The Sanders campaign helped organize workers at McDonald’s who walked out last Thursday to demand a $15 an hour minimum wage, marking the second time in the last two weeks the campaign has used its emails lists and voter files to organize picket lines.
“Bernie Sanders is joining in solidarity with McDonald’s workers in Dallas, and you can do the same right here in Iowa,” reportedly read one of the emails the campaign sent out to supporters across the nation last week that also included an RSVP link. “Showing up at a picket line for striking workers is an incredible act of solidarity to show that you support their fight for a better life.”
When workers at the University of California went on strike on May 16 to protest the university system’s reliance on outsourcing and privatizing its workforce, the Sanders campaign blasted out emails to help the organizers.
“Tens of thousands of workers in the University of California system are standing up this Thursday to stop the outsourcing and privatization of union jobs,” the email said while also reportedly including and RSVP link and addresses for picketing locations. “We are hoping you can join these workers tomorrow.”
A local American Federation of State, County and Municipal Employees (AFSCME) spokesman told the Huffington Post that Sanders’s organizing efforts worked, saying that “random supporters” were on the picket lines “because they had received an email or text from the Bernie campaign. That happened all over the place.”
According to the Guardian, the Sanders campaign has also “previously enlisted supporters to turn out for rallies, protests and strikes for workers” at Delta Airlines, Disney, Amazon, General Motors, Wabtec, and Nissan.
Though former Vice President Joe Biden has tried to enlist the support of various labor unions, the Sanders campaign’s strategy to directly help various labor groups organize and strike could make the difference when the party’s critical union voters cast ballots in states like Iowa, Nevada, and California.

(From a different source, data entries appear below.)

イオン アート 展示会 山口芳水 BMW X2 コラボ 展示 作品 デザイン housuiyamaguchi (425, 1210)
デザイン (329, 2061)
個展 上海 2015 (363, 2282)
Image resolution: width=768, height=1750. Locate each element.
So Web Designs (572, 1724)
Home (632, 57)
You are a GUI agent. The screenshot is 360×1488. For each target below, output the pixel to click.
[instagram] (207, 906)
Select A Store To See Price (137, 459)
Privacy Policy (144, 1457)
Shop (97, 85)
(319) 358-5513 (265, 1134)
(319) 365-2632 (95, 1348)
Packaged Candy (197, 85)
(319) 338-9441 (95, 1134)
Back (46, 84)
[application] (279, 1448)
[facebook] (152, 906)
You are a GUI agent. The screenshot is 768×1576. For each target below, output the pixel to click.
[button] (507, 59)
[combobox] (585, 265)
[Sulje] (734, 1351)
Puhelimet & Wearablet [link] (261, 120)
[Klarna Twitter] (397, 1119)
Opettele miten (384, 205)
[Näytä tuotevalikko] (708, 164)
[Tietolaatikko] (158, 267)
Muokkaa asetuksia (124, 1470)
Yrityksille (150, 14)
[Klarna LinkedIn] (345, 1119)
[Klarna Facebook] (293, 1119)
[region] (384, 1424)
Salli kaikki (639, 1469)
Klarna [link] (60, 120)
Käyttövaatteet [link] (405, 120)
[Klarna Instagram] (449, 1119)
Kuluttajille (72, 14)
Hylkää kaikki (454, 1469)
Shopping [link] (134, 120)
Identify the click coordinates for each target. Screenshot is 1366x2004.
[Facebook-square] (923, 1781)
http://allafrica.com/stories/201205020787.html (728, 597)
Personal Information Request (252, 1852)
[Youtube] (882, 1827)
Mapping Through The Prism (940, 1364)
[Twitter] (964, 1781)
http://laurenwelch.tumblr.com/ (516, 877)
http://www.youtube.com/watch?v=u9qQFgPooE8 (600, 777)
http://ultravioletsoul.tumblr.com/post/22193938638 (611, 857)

“As Bernie says, this is not just a campaign, it’s a movement. We’re building the largest volunteer army in the nation not just to win the Democratic nomination, but also to mobilize people to show up in key fights where people’s lives and livelihoods are on the line,” Bernie 2020 national organizing director Claire Sandberg told the Guardian. “We are proud to uphold Bernie’s commitment to workers and we will continue to activate our supporters and urge them to join picket lines across the country to support the fight for a strong labor movement.”